Bu arada  1 Mayıs 1920 de Telgrafçılar Cemiyeti kurularak resmen Milli Mücadele´nin haberleşme işinde Erzurumlu PTT´ciler önemli görevler üstlenmişlerdi.

İstanbul´un işgali üzerine Lalapaşa meydanında yapılan miting ve Murt Paşa Cami´sinde dönemin kadın muallimlerinin öncülüğünde bayanların katıldığı, önce Mevlit okutulup peşinden minbere çıkan Zeliha Faika Ünlüerin´in yaptığı konuşma katılanları ayağa kaldırmış, akabinde  ABD ve diğer Avrupa devletlerinin hükümetlerine telgraflar çekilmiş, Erzurumlu kadınların haklı istekleri cihana duyurulmuştu

Kasabaların halkı tarafından düzenlenen protesto mitingleri ve alınan kararlar başta İstanbul hükümeti olmak üzere itilaf devletlerine ve ABD´ye çekilen telgraflarla İstanbul´un işgali telin edilmiş, Türk milletinin bu yapılan haksızlıkların altında kalmayacağı tüm dünyaya ilan edilmişti.

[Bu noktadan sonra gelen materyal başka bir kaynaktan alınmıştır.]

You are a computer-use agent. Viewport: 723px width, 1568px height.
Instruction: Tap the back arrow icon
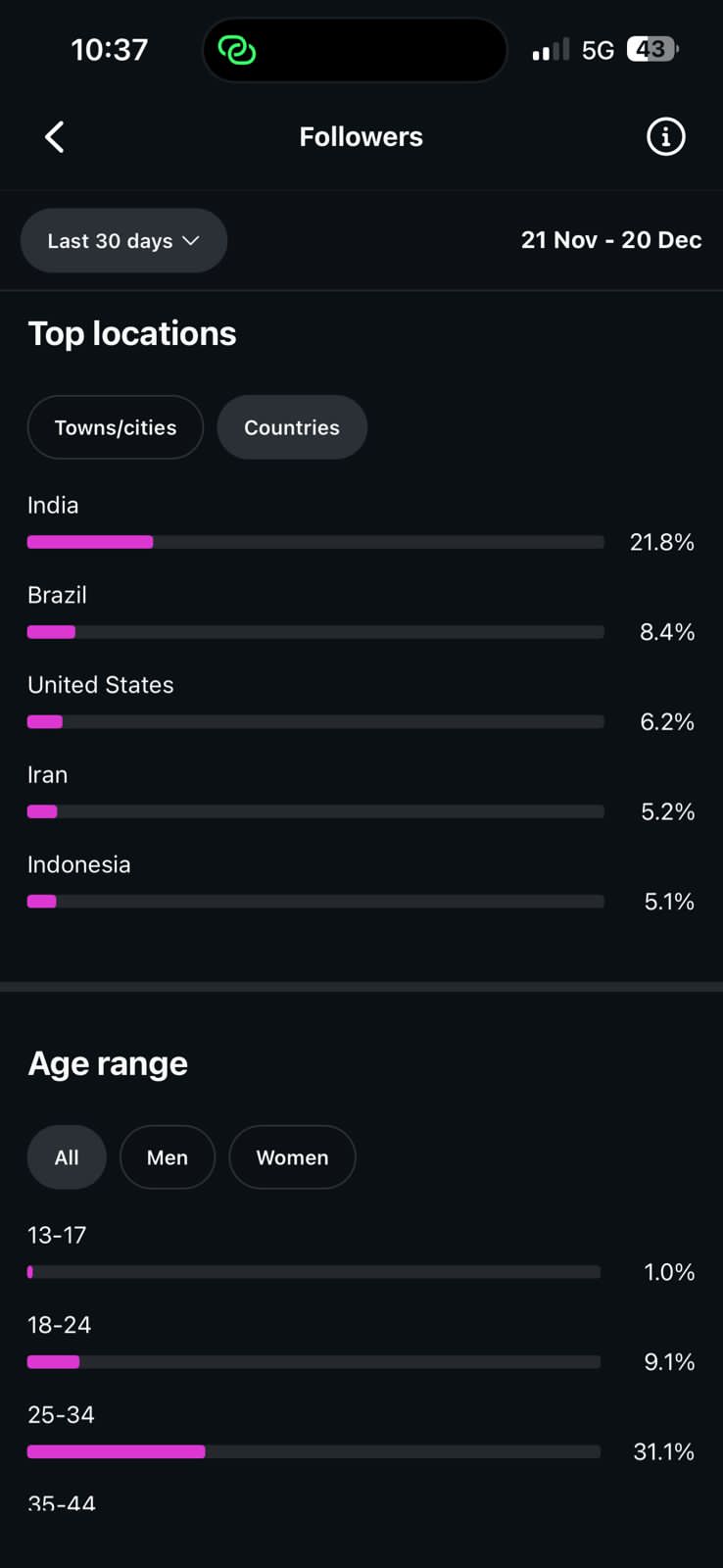tap(55, 137)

Sonuç olarak yukarıda sıraladığım olaylar, 23 Temmuz Kongresi´nin kazandırdığı moral, aslında Milli Mücadele Erzurum´da başlamıştır konusundaki tezi güçlendirmektedir. Kuvay-ı Milliye´nin kurulup gelişmesinin başlangıcında, gelişmesinde Erzurum hep ön sırada olmuştur. O halde artık resmi belgelere bunun böyle geçmesinin yararı vardır. Bilim adamlarının bu yönde çaba harcamaları, gerçekleri gün yüzüne çıkarmaları ve bu yönde kamuoyu oluşturmaları gerekmektedir.